Haiti - Acadêmicos criticam a ocupação - Correio Braziliense - 08/03/2007:
Correio Braziliense - 08/03/2007

Mariana Mainenti
Da equipe do Correio

Os professores da Universidade do Haiti e líderes do movimento de trabalhadores Batay Ouvriye, Didier Dominique e Rachel Beauvoir Dominique, vieram ontem a Brasília pedir ao governo brasileiro que retire suas tropas do país caribenho. “Defendemos a retirada das tropas porque estão defendendo um projeto cruel de exploração do povo haitiano.

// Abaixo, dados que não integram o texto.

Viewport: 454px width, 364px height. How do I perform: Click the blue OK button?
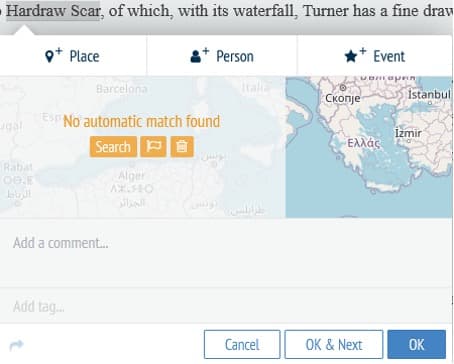pyautogui.click(x=417, y=344)
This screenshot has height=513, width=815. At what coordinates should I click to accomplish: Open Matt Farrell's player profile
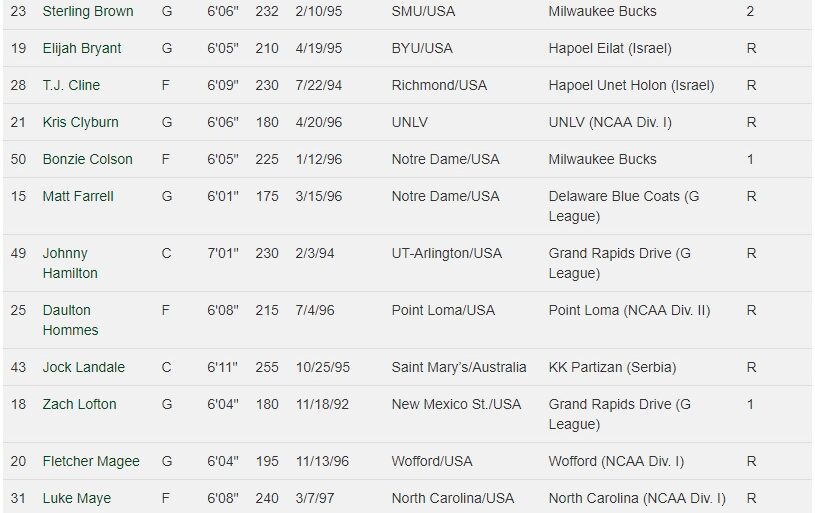point(78,196)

A manutenção da paz que fazem é uma manutenção da paz dos mais ricos”, acusou Didier.

Na opinião do arquiteto haitiano, as operações das forças da Missão das Nações Unidas de Estabilização no Haiti (Minustah) estão levando “terror” às áreas mais pobres. “Começou em dezembro uma ofensiva militar em Cité Soleil que causou a morte de civis. Também não há desarmamento. O que acontece é um terror nos bairros populares”, afirmou, em referência às operações lideradas pelo Batalhão Brasileiro na favela de Porto Príncipe, para que a Minustah passasse a ter o controle territorial de Cité Soléil.

O bairro estava dividido entre facções rivais que promoveram uma escalada de seqüestros no país. “Esses seqüestros atingem somente a população mais rica. Para os pobres, as operações acabaram levando apenas mais insegurança”, disse Rachel. “Pedimos que as tropas se retirem, para que o próprio povo haitiano possa se organizar e criar alternativas”, acrescentou a antropóloga.

Documento
Os dois entregaram ontem a autoridades brasileiras o Relatório Final da Missão Internacional de Investigação e Solidariedade com o Haiti, documento elaborado por representantes de movimentos sociais latino-americanos. O documento aponta que a Minustah não terá êxito sem que questões estruturais do Haiti sejam solucionadas. “Há uma situação de miséria do povo haitiano. Os que têm trabalho funcionam como mão-de-obra barata nas multinacionais. Os salários são de miséria. É isso que causa a situação de tensão do povo haitiano”, afirmou Didier, acrescentando que a questão da dívida haitiana também tem de ser solucionada, Ele criticou ainda o governo haitiano por ter firmado um acordo de livre comércio com o governo dos EUA. “Esse acordo não dá nenhuma garantia dos direitos dos trabalhadores haitianos”, disse.